Search each line below for "computer", then return the lines where it appears.
+++
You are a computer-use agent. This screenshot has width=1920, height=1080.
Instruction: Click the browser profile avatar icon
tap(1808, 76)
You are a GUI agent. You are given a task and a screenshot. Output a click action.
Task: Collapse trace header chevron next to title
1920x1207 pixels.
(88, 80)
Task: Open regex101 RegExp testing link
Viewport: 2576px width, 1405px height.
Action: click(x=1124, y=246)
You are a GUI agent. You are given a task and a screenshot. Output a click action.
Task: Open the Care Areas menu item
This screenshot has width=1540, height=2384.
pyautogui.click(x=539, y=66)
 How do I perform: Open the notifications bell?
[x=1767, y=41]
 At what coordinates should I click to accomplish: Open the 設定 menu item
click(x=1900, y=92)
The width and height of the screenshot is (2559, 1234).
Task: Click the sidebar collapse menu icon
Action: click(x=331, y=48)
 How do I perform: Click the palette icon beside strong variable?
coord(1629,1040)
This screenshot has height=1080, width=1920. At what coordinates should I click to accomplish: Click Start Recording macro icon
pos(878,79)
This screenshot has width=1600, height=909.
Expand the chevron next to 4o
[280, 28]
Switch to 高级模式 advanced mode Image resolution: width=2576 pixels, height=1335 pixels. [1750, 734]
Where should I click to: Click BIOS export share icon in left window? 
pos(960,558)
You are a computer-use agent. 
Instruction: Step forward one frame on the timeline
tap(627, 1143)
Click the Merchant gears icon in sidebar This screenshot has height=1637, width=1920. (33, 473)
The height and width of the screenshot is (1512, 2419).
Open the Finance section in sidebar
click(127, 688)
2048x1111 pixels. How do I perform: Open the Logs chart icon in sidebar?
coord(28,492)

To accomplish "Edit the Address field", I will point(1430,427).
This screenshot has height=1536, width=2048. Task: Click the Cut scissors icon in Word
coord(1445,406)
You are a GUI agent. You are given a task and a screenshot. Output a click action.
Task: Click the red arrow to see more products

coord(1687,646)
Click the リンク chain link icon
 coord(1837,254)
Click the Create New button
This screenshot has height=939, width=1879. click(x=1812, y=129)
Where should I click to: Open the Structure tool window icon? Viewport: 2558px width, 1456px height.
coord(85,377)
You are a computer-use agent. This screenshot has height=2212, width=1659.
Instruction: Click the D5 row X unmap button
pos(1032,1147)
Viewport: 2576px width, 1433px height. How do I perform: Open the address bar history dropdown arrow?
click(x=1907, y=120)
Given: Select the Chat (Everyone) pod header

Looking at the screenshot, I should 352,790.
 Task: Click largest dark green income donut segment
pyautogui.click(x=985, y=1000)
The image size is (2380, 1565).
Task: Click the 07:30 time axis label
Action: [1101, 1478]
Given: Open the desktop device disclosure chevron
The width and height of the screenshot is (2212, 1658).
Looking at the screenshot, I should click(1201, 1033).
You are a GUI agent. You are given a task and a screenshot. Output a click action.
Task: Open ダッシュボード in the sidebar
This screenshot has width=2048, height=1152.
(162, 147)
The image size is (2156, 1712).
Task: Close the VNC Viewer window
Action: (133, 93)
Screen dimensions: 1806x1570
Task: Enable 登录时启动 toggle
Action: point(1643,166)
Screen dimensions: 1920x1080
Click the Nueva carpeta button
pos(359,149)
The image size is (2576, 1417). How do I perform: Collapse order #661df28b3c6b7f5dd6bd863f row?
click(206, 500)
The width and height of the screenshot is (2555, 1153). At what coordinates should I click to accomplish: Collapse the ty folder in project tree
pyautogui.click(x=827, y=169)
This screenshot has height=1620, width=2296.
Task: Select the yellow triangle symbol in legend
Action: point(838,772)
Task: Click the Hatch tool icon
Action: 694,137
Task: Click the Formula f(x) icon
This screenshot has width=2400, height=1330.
+++
# Your response
You are a computer-use agent. This screenshot has width=1920, height=1080.
You are a computer-use agent. 
You are a computer-use agent. This screenshot has height=2212, width=1659.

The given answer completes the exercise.